In the data below, the answer is the run of lines from the line containing "Check the Global checkbox in second row" through the line containing "Expand the date field dropdown arrow", both included; print it exactly and nothing else.

* Material for this exercise:
Segment Open
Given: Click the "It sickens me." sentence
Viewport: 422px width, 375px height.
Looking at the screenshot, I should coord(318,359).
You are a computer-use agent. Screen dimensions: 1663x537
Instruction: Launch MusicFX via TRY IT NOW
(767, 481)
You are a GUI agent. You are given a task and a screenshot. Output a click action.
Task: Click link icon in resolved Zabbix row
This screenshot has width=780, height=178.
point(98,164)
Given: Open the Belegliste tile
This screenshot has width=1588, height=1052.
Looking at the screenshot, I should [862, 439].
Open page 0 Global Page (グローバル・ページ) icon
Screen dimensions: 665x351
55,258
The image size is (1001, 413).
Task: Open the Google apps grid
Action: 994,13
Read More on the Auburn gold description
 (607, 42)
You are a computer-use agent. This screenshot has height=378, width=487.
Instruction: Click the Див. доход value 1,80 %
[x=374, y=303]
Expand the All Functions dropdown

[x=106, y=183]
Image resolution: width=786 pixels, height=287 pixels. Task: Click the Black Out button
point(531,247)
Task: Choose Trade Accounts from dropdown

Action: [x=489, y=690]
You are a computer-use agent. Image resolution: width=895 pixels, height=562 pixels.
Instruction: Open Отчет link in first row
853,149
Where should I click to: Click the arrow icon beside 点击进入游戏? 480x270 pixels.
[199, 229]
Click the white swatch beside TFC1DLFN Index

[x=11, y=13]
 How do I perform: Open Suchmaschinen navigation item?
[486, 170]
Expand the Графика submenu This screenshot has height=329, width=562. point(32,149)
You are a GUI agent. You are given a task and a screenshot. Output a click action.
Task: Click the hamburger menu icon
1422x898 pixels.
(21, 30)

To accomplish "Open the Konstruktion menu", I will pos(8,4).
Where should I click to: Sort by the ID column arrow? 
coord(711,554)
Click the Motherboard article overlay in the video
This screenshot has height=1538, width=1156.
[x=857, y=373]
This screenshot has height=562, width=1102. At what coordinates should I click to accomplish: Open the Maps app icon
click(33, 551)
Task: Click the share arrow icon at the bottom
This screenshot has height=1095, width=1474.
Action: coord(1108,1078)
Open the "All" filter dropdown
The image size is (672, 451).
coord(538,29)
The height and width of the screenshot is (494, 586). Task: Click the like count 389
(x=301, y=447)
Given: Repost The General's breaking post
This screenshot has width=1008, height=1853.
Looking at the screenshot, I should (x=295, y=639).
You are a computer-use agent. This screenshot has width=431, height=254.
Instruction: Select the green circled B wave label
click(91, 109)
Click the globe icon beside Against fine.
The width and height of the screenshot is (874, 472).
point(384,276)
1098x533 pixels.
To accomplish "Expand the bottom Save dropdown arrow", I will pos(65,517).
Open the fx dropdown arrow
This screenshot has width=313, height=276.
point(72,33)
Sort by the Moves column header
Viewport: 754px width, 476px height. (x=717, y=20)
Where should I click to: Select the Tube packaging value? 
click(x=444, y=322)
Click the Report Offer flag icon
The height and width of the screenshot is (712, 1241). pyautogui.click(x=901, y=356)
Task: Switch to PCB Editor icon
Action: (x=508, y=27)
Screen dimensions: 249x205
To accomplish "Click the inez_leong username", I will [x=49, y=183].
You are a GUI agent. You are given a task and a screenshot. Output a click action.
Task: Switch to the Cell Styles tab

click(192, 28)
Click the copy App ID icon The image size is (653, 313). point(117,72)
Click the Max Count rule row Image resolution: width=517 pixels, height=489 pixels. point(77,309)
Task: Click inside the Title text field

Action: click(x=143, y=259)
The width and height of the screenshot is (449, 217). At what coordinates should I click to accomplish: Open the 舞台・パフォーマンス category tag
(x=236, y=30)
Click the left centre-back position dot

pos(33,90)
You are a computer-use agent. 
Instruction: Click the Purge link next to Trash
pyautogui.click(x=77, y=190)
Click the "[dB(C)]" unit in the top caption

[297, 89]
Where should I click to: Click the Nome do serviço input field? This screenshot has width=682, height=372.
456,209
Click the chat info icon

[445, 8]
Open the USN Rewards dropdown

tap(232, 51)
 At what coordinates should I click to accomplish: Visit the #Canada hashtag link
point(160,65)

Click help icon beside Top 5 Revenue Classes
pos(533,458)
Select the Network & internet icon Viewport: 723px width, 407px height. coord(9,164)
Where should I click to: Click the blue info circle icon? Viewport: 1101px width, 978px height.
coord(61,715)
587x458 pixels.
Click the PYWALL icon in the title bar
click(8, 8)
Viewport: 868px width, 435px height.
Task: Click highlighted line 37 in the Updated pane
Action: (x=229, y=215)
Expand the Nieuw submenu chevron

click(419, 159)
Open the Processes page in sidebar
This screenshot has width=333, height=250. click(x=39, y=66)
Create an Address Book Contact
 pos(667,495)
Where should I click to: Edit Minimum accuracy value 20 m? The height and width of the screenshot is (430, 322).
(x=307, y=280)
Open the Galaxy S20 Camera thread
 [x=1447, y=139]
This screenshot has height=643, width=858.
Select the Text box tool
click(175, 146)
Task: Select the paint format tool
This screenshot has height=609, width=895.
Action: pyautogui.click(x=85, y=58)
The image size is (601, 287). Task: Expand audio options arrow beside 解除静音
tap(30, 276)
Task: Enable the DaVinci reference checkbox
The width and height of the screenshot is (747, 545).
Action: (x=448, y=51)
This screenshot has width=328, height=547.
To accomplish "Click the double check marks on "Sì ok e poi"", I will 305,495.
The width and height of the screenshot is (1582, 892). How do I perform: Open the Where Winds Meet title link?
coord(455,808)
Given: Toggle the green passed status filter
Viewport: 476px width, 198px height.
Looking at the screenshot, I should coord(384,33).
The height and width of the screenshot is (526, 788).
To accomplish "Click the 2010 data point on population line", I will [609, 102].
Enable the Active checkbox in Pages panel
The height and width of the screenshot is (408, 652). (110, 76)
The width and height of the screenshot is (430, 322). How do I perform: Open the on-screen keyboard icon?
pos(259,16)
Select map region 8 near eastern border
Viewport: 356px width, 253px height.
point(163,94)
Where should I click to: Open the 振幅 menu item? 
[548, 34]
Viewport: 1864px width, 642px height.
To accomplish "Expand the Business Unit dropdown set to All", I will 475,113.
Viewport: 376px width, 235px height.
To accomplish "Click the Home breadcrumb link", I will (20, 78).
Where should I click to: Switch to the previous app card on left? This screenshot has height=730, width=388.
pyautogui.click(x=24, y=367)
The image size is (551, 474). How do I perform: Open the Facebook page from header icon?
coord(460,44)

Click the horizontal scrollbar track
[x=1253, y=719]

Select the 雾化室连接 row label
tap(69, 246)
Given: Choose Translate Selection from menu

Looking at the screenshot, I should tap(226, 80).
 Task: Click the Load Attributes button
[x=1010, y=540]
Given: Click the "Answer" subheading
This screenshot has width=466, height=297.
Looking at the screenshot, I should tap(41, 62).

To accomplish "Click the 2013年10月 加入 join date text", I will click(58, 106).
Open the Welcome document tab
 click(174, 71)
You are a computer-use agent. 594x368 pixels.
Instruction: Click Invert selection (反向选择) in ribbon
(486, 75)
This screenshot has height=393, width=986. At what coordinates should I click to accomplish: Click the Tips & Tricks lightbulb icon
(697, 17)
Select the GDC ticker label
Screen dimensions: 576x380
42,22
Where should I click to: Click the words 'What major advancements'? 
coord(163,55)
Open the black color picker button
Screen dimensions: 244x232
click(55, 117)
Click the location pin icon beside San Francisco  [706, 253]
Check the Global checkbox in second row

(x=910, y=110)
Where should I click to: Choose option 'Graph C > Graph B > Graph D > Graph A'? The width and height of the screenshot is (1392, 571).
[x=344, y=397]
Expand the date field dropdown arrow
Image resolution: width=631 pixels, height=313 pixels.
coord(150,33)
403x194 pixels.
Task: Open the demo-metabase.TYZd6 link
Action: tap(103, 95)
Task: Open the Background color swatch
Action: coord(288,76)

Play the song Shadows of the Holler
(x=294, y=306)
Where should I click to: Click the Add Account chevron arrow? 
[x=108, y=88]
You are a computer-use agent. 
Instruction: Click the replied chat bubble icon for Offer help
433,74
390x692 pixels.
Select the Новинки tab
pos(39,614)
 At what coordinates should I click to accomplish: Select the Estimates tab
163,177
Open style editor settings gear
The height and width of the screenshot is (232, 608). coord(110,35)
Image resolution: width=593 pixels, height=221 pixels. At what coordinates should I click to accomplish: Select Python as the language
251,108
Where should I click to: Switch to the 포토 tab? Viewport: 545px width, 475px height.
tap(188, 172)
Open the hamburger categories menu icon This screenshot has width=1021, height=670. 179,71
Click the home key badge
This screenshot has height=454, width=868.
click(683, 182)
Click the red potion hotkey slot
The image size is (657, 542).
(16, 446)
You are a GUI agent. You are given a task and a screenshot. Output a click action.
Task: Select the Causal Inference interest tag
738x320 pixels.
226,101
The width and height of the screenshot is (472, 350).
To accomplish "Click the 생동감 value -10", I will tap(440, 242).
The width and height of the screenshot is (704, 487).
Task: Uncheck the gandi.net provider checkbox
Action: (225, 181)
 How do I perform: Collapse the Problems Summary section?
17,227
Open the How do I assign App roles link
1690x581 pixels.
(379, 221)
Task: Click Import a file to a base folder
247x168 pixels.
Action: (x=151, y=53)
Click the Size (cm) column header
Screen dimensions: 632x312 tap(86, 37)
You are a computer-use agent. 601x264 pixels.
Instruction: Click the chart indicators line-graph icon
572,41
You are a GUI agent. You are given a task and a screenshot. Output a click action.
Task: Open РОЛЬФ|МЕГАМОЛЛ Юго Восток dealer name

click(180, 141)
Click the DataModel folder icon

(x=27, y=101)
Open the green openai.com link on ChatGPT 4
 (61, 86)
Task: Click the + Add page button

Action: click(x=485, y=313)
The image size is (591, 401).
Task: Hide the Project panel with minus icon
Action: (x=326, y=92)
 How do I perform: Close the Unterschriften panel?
Segment Closed
* Response to this exercise:
Check the Global checkbox in second row

(x=910, y=110)
Where should I click to: Choose option 'Graph C > Graph B > Graph D > Graph A'? The width and height of the screenshot is (1392, 571).
[x=344, y=397]
Expand the date field dropdown arrow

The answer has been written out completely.